Photochemistry such as bond cleavage, isomerization, and rearrangement triggered by one-photon excitation is often very fast and efficient. By developing new longer-wavelength absorbing chromophores and utilizing and improving existing photoactive chromophores with direct visible and NIR light absorption, many of the problems associated with UV light (non-specific reactivity and poor penetration depth) and non-linear excitation with NIR light (high-power and inefficiency) can be overcome.
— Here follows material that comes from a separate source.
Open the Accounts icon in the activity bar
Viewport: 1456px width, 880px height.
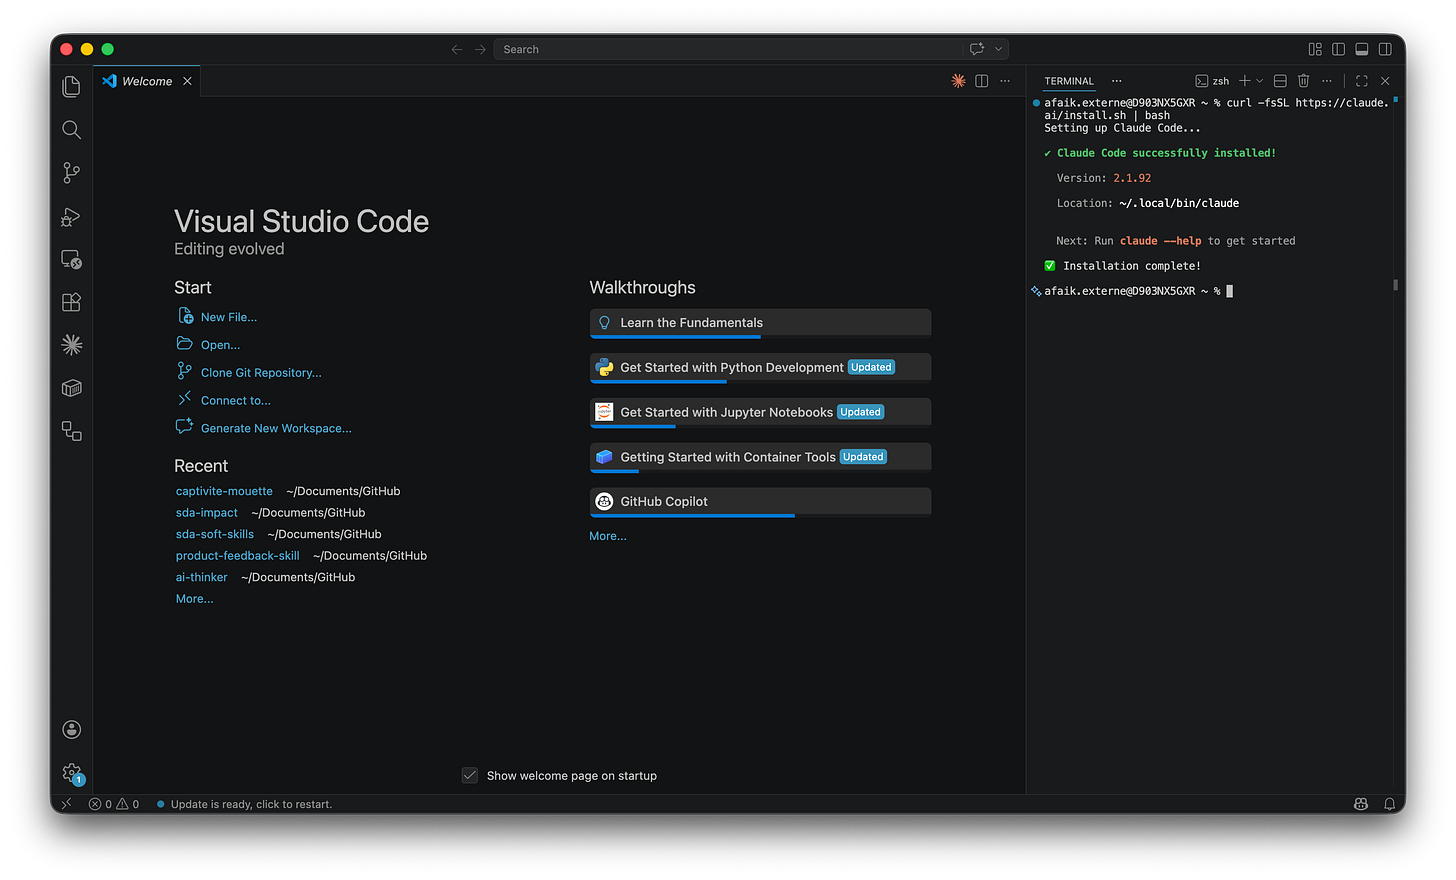pos(71,729)
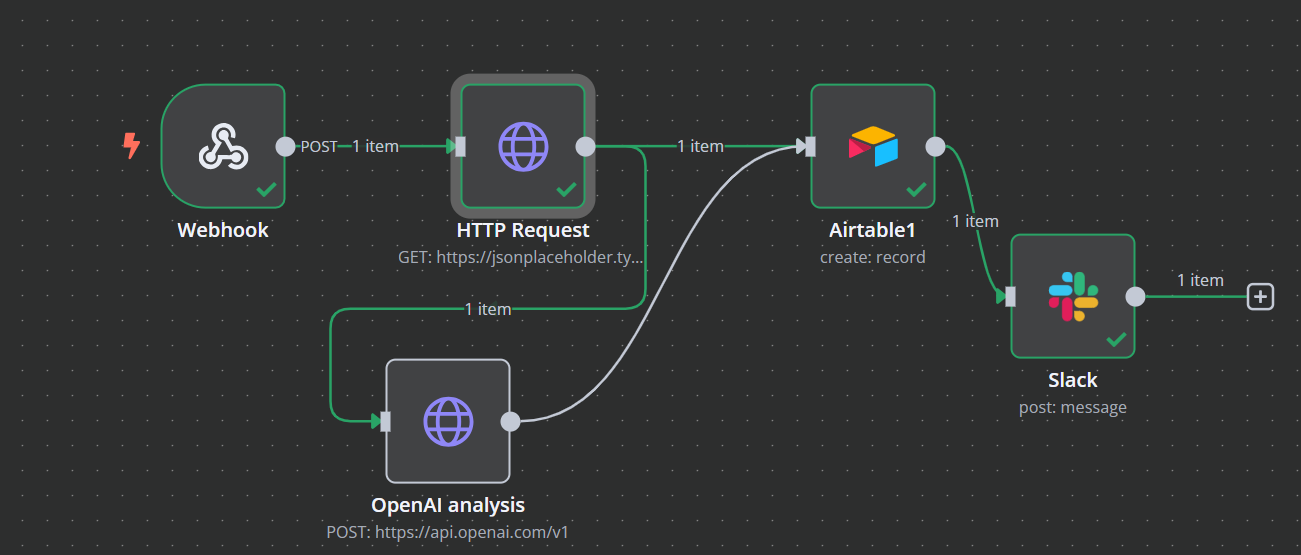Open the Slack node icon

(x=1073, y=296)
For example, photodynamic therapy, in which long-wavelength-absorbing photosensitizers convert triplet oxygen into cytotoxic singlet oxygen upon irradiation, has a long history in oncological and dermatological practice [49], [50]. Controlled photorelease of more complex bioactive effectors in vivo using long wavelength light may prove very useful in healthcare and in basic research. Molecules and materials sensitive to one-photon absorption of visible or NIR light may be used to treat disease, create photodegradable scaffolds for tissue engineering, and gain a better understanding of fundamental biological processes.

However, the array of long-wavelength one-photon-absorbing light-responsive materials and molecules capable of releasing molecules is rather limited. Here we review the current state of one-photon visible and NIR light-absorbing materials, the photoactive moieties they employ, and their application to light-triggered release. The photoactive organic materials and molecules described in this review rely primarily on three mechanisms of photoreactivity: covalent bond cleavage, isomerization, and photo-induced energy conversion (i.e. singlet oxygen generation for subsequent bond cleavage, photothermal effects and energy transfer), or a combination thereof. All mechanisms can be used to substantially change the properties of a material to trigger release using low power visible or NIR light. The review is divided into two parts: a review of one-photon visible/NIR photoactive materials with a focus on their applications in drug delivery and a review of promising one-photon visible/NIR photoactive molecules whose potential for light-triggered release has not yet been fully explored. The contents of the review were collected from a wide array of databases to be as comprehensive as possible covering publications prior to June 2015 on long wavelength light triggered release. The review does not cover photothermal effects by inorganic materials, such as gold nanoparticles, which have been reviewed extensively elsewhere [51], [52], [53].